Optimization of Wasm’s indirect calls for SpiderMonkey
Hello hackers, part of last year and part of this year I was working on some cool optimization for Wasm call_indirect instruction in SpiderMonkey and recently it was finally landed. So, grab some food and let me share this story with you.
Links: SpiderMonkey, the bug
Introduction
As you already may know there is call_indirect instruction in Wasm which takes two immediates table_index and type_index, one function_index operand and calls a function indirectly through a given table and given function index. The function at tables[table_index][function_index] is checked against types[type_index] type and the call is aborted with a trap if it does not match.
Let’s see the usage of call_indirect for simple c++ code compiled to wasm via llvm:
class Base {
public:
virtual int foo() { return 1; }
};
class Derived : public Base {
public:
int foo() override { return 2; }
};
int Bar(Base* base) {
return base->foo();
}
Here we have Bar
function that will be compiled into the following wat code:
Bar(Base*): # @Bar(Base*)
local.get 0 // push this
local.get 0 // push this again
i32.load 0 // load dispatch table and consume one this
i32.load 0 // load index of foo and consume dispatch table
call_indirect (i32) -> (i32) // call by index and consume this
end_function
We emit a simple virtual call because c++ compiler can’t inline or devirtualize this function and we are using call_indirect instruction because this is the only way in the current Wasm spec to implement indirect calls. Moreover, we have to use the same code when we are calling functions through pointers in C language.

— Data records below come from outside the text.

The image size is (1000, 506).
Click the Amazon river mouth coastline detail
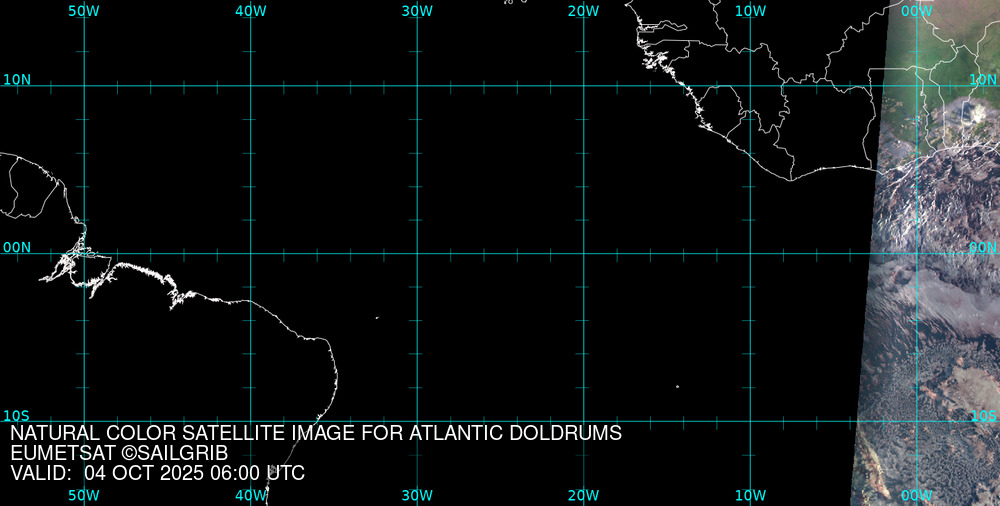[x=75, y=262]
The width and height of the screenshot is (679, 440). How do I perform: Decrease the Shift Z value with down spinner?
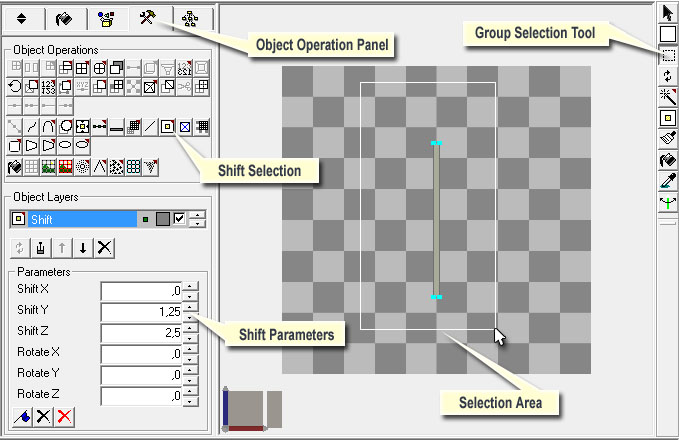pos(191,337)
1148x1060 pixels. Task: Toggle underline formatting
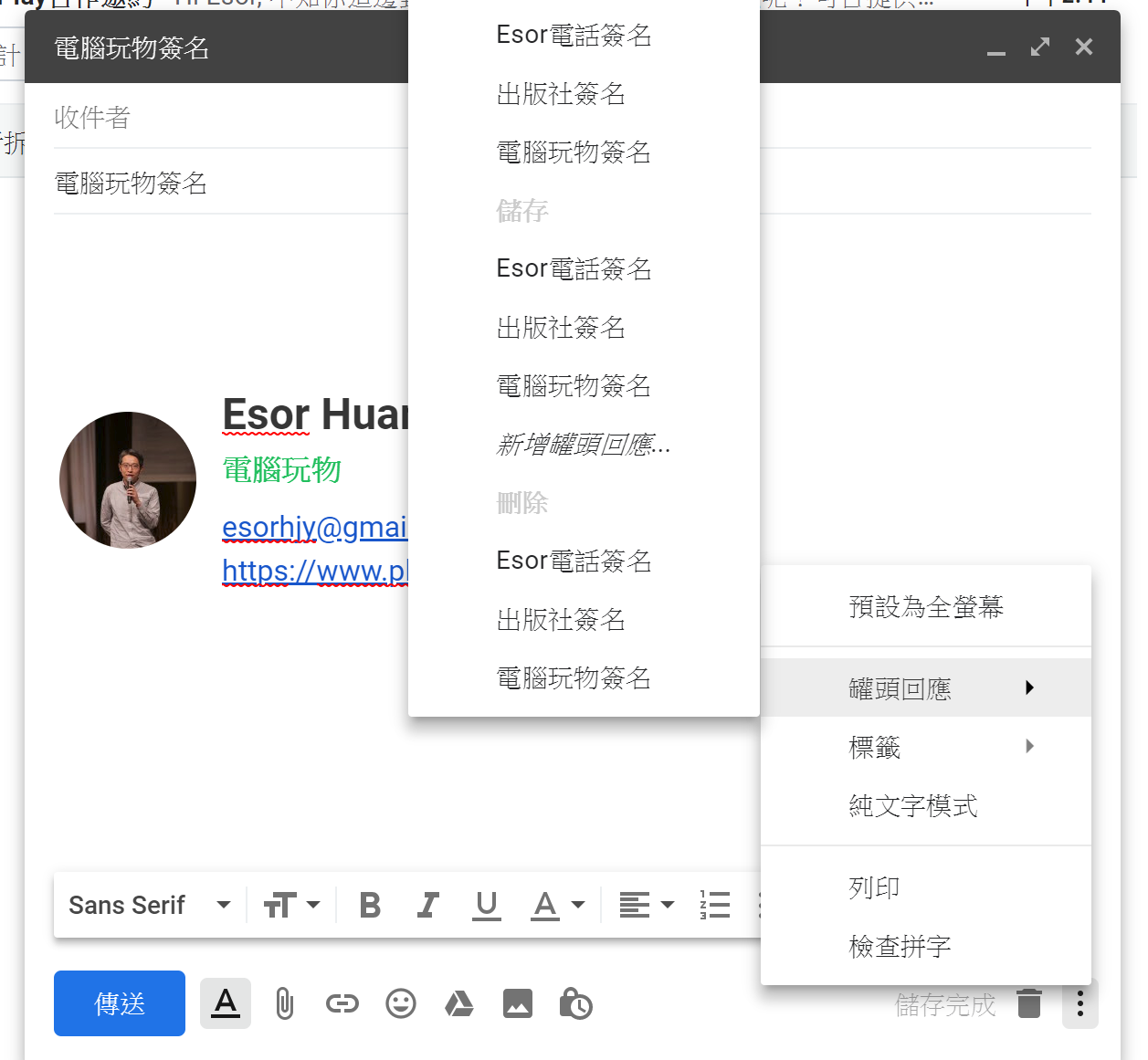[x=486, y=905]

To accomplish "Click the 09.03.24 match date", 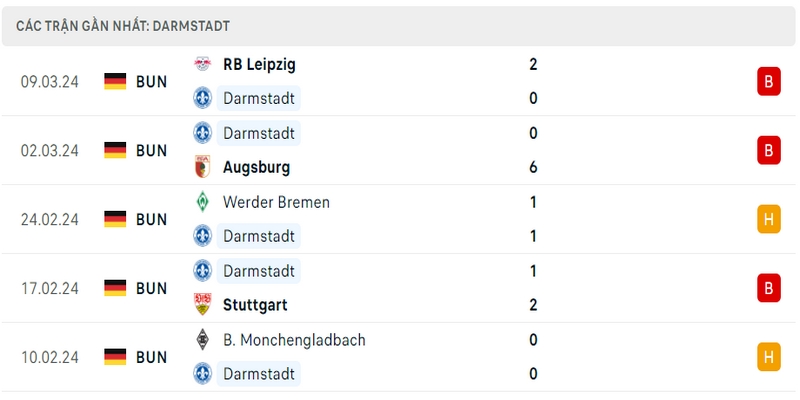I will [49, 82].
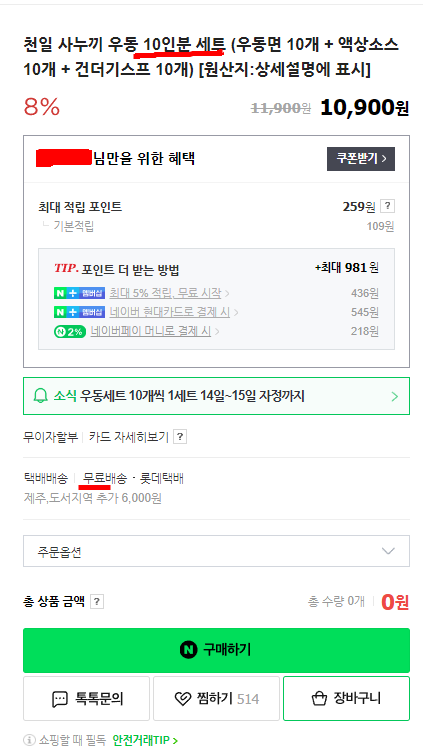
Task: Click the question mark next to 카드 자세히보기
Action: coord(180,437)
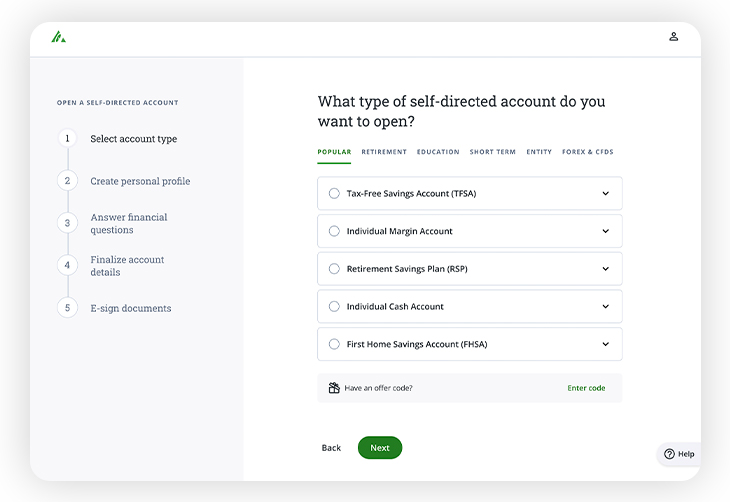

You may think that you should avoid such indirection in your production wasm modules because of performance concerns and you are right! But, sometimes you have to use some existing C or C++ or Rust libraries which use indirection.
Also, you may ask how many functions are called through the call_indirect instruction in the wild Internet? So, Everything Old is New Again: Binary Security of WebAssembly, Table 2 tells us that on average 49.2%
of all Wasm functions are called indirectly in the article's program corpus.
Conservative approach
Let’s dive in and see how call_indirect is implemented in SpiderMonkey. So, the following pseudocode describes the real binary code which SpiderMonkey JIT compilers generate for call_indirect instruction:
elem = table[index]
preserve_current_state()
test elem.code_ptr against null
switch_current_state(elem.instance)
call elem.code_ptr
restore_current_state()
Since tables in WebAssembly can be populated with imported functions from JS or imported functions from other wasm instances or it can be local functions from the current instance and since we call all these functions indirectly via runtime provided index we have to emit such conservative code.
Is it slow? Well, yes, for example asm.js did a better job for this. It is slow because preserving the current state and restoring it eats precious ticks of the processor. You may ask what is actually the state of running Wasm code? Each Wasm instance has its own pointers into its memories, tables and etc, these all together make the current state of running wasm code and when we need to call, for example, a function from a different wasm instance we have to emit a roundtrip switch for states.
Idea of optimization
Lets see more at our c++ example again, but this time let’s see the text of the whole wat module:
(module
(type $t0 (func (param i32)))
(type $t1 (func (param i32) (result i32)))
(table 1 1 funcref)
(elem (table 0) (i32.const 1) func $Bar ...)
(memory 2)
;; exports, imports, data sections, other functions definitions etc.
;; Bar function
(func $Bar (type $t0)
local.get 0
local.get 0
i32.load 0
i32.load 0
call_indirect $t1
end_function
)
)
The main observation here is that function Bar
is actually a local function and we don’t need to be conservative and switch states. Moreover, by my subjective empirical observation almost all wasm applications today are single module applications. So, in many cases we can do less work because we are calling local functions. So, for our example above we can use a simplified version of code:
elem = table[index]
test elem.code_ptr against null
call elem.code_ptr
Much better, isn’t it? In general if the table isn’t exported or imported and we are calling a local function then we could use the simplified scheme. But how do we know at runtime that we are going to call a local function or an external one? We can’t just insert ifs and spoil our straightforward code for the local case.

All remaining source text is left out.